**Texte affiché**

L’une des choses importantes à poursuivre est le travail avec les jeunes. Nous avons un groupe qui a déjà participé aux Journées Mondiales de la Jeunesse et qui se réunit tous les mois. Parmi les jeunes, nous avons déjà les plus grands et les plus petits. Nous voulons les former et les aider à trouver une identité forte, car quand il s’agit d’une minorité, c’est facile de perdre son identité propre. La société israélienne est très laïque. Nous éprouvons donc les mêmes difficultés que nous avons en Europe : la laïcité est une tentation très forte. La laïcité au sens de vivre sans trouver de place pour Dieu dans notre vie. Au contraire, nous aimerions fortifier les relations entre ces jeunes, les former en tant que chrétiens et nous assurer qu’à l’avenir ils s’engageront dans des paroisses. Mais c’est un long chemin.

Les jeunes de nos communautés doivent être soutenus même lorsqu’ils doivent faire le service militaire. C’est un passage très délicat et nous avons à cœur de les aider à rester chrétiens et à vivre comme tels. C’est une grande responsabilité. Les jeunes Israéliens sont obligés de faire leur service militaire, on ne peut pas leur demander de sortir de la société. Nous devons rester à leurs côtés pour qu’ils ne perdent pas la foi. Nous devons laisser la politique hors de notre action : nous voulons aider nos jeunes à être de véritables chrétiens tout en vivant dans la société israélienne.

Le travail auprès des enfants des migrants doit également continuer. Aujourd’hui, ils sont en Israël et peut-être que beaucoup d’entre eux décideront de rester.

Le dialogue interreligieux doit être développé, comme c’est déjà le cas. Nous avons deux projets à Jérusalem et dans d’autres paroisses, il y a des initiatives similaires. Nous fréquentons un groupe très ouvert de juifs qui viennent étudier avec nous la Torah. Par ailleurs, nous avons un groupe caritatif comprenant des juifs, des musulmans et des chrétiens : nous récoltons des vêtements usagés et les donnons aux pauvres. La charité n’a pas de religion. Ce projet peut aider à faire comprendre qu’il n’y a pas que des problèmes politiques. Nous pouvons faire des choses ensemble. Tout ne se termine pas par « je suis chrétien », « je suis musulman », « je suis juif ». Nous pouvons faire des choses ensemble et ce projet en est la preuve.

Comment fonctionnera la coordination de la pastorale des migrants ?

Les plus grandes communautés de migrants en Israël est celle des Philippins, mais il y a aussi beaucoup d’Indiens, de Sri Lankais, d’Erythréens, d’Ethiopiens, de Polonais et d’autres encore. Par le passé, j’ai travaillé avec des enfants de migrants et maintenant je vais devoir découvrir toutes les différentes communautés. Je les visiterai une à une, je participerai aux célébrations et tâcherai de connaître leurs problèmes. Mon travail ne sera pas d’être curé à la place des curés ; mais je serai un coordonnateur qui les aidera à faire l’unité et à créer un lien avec la société israélienne.

**Entrées de données**
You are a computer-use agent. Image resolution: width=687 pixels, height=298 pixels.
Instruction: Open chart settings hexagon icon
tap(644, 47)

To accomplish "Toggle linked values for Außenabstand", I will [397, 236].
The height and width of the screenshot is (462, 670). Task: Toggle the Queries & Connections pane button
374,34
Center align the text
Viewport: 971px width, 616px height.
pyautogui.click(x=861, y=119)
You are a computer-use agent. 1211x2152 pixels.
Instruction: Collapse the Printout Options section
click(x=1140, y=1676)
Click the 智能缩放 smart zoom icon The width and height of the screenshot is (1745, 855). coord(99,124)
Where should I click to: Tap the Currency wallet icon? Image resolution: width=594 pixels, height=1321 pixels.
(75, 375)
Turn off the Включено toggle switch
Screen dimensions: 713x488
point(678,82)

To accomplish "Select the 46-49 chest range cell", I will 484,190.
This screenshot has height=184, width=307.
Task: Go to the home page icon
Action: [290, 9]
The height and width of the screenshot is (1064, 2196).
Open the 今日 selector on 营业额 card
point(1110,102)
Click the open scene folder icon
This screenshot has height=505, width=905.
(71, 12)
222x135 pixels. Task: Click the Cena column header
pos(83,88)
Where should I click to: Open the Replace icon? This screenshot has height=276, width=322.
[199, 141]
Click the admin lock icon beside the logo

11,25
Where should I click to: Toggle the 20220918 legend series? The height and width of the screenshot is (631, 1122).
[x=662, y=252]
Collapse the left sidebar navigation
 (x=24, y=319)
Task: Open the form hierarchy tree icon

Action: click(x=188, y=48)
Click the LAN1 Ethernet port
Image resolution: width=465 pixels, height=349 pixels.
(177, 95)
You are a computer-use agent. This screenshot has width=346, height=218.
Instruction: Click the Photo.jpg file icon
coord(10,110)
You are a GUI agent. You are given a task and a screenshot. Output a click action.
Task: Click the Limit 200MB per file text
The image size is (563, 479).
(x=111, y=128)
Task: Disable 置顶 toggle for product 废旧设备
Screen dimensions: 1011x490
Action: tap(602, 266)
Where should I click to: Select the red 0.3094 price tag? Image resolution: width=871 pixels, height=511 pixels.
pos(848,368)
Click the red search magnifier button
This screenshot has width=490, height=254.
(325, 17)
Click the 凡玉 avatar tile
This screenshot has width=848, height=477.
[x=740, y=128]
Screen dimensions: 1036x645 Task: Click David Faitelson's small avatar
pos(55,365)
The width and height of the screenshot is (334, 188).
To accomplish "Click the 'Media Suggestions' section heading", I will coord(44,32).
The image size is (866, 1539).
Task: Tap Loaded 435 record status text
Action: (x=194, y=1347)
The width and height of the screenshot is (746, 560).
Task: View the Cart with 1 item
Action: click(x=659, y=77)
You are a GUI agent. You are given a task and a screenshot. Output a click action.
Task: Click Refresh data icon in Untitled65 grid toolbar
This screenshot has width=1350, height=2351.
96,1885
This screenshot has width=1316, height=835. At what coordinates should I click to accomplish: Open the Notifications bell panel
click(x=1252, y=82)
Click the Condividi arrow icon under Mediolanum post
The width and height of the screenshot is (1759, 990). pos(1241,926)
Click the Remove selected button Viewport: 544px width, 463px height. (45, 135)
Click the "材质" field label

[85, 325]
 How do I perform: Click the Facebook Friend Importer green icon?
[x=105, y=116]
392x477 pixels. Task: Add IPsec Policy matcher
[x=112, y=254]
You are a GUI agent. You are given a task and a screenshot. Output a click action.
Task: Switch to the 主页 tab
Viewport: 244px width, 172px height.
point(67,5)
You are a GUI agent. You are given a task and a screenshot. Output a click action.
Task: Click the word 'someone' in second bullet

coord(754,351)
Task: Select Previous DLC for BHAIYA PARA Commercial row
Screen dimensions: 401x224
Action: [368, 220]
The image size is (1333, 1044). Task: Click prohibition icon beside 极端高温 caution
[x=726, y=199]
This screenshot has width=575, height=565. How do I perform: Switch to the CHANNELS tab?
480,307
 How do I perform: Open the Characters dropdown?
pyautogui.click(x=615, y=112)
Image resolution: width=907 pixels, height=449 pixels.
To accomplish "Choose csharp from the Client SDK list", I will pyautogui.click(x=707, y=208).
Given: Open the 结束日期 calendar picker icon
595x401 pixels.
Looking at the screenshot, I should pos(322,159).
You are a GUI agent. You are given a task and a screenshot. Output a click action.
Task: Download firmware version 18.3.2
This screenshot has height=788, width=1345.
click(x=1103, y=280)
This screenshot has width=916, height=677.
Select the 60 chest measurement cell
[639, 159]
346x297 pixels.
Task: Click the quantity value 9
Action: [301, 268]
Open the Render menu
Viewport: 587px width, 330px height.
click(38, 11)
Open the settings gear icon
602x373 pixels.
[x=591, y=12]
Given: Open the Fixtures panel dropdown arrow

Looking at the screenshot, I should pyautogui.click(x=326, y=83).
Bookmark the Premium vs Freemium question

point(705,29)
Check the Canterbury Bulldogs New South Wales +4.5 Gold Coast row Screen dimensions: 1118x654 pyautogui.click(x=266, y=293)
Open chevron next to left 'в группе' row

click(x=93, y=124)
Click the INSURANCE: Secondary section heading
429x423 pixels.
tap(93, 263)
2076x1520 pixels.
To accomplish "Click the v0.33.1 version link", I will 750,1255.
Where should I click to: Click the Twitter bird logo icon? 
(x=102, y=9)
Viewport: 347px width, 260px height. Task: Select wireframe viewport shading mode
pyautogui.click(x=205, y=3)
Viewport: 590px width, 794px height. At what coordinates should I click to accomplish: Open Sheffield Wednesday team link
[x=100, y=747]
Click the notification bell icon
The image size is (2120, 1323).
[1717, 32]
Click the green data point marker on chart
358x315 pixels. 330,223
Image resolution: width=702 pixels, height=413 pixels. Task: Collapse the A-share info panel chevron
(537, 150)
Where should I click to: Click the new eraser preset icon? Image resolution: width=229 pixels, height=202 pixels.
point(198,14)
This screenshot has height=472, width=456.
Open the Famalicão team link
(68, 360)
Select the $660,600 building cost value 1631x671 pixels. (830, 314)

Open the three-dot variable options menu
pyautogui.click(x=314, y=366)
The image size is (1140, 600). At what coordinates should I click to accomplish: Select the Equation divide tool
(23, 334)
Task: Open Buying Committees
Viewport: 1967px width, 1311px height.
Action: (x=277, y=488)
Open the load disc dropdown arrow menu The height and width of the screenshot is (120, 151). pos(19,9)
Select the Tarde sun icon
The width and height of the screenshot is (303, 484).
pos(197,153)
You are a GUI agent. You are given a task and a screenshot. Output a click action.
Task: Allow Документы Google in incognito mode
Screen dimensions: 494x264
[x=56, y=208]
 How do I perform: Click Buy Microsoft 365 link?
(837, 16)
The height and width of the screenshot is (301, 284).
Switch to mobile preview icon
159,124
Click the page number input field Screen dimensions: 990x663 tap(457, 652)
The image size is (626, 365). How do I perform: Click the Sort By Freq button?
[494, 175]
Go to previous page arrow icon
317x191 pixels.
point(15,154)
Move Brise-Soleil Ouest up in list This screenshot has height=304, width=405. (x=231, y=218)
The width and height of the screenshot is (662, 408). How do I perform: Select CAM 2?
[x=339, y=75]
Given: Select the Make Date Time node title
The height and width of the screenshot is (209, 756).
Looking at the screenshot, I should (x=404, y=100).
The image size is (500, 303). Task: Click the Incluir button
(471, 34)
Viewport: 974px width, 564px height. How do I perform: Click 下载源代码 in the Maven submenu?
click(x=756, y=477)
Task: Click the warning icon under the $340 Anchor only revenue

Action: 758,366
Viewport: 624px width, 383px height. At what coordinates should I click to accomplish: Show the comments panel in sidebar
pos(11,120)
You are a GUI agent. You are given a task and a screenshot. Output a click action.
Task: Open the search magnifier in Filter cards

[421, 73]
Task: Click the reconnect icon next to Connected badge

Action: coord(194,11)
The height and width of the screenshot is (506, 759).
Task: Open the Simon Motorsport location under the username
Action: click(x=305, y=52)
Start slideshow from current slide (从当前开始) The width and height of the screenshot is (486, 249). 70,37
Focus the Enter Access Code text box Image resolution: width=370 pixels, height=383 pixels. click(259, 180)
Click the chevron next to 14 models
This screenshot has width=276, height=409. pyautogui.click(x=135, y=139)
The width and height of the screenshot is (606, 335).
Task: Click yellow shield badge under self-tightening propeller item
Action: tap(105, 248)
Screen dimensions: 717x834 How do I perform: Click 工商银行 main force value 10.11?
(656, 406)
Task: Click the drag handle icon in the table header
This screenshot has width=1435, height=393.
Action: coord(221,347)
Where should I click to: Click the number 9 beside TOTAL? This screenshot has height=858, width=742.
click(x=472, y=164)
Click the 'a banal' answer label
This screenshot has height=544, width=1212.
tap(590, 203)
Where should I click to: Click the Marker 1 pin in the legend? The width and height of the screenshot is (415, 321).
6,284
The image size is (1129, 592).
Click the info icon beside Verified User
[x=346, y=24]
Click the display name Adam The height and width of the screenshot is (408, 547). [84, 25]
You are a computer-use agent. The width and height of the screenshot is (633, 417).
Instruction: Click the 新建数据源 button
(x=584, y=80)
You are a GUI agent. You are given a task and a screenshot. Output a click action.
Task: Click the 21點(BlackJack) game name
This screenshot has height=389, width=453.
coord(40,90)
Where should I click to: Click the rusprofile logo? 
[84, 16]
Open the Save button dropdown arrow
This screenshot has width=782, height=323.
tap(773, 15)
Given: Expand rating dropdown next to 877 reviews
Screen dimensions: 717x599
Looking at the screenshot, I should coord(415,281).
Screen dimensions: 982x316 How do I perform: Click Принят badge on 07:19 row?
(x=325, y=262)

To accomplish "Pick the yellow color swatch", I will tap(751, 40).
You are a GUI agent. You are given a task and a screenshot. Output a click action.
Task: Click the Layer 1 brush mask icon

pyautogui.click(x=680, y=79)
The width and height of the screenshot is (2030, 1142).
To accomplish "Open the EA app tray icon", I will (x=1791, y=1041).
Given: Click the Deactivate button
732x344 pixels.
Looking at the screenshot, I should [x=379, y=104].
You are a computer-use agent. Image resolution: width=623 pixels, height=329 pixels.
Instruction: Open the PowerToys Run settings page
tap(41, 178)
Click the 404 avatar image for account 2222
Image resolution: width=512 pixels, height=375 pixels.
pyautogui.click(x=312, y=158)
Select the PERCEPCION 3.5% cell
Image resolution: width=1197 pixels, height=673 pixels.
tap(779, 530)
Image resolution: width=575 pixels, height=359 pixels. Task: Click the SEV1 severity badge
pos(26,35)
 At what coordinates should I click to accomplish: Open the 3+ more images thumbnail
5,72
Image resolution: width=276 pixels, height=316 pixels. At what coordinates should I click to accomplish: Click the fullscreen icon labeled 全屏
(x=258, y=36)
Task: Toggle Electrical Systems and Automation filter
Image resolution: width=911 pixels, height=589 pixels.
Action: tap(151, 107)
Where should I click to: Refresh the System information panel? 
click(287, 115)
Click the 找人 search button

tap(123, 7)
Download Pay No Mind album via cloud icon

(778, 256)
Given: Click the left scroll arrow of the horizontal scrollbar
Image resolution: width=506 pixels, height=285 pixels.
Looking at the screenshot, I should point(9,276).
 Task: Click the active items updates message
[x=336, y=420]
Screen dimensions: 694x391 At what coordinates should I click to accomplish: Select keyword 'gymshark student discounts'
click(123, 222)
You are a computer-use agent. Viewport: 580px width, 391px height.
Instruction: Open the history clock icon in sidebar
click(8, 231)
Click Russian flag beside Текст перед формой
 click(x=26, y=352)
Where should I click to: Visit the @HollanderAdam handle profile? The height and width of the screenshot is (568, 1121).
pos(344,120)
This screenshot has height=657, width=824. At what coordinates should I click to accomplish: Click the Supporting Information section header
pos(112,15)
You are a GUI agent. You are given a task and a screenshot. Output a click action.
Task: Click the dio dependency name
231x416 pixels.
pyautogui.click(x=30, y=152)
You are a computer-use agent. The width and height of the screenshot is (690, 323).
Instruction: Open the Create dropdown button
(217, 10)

**Consignes**
Poursuivez, s'il vous plaît, le texte sur l'action pastorale auprès des jeunes et des migrants en Israël, à la suite de sa dernière phrase.

**Résultat obtenu**
J’aurai une équipe qui me soutiendra dans ce travail, afin de créer aussi un lien avec l’Église locale.

Vous avez émigré à Paris et avez voyagé dans de nombreux pays. Votre expérience personnelle peut-elle vous aider dans votre relation avec les migrants ?

Oui, je suis arrivé à Paris à 20 ans, j’ai vécu dans des lieux divers et il y a au sein de ma famille des chrétiens orthodoxes, des maronites, des protestants. Je suis revenu à la foi avec les protestants, je suis maronite et j’ai été ordonné prêtre latin. Les frontières m’attirent, je suis comme ça. Je me suis toujours senti bien aux frontières et la vie m’a ensuite conduit ici. En 1993, je suis arrivé sans attendre quoi que ce soit. Et puis cette découverte de l’ignorance mutuelle et de la haine entre les gens m’a profondément touché. A partir de là, tout a changé.

Pourquoi les chrétiens devraient-ils soutenir l’accueil des migrants ?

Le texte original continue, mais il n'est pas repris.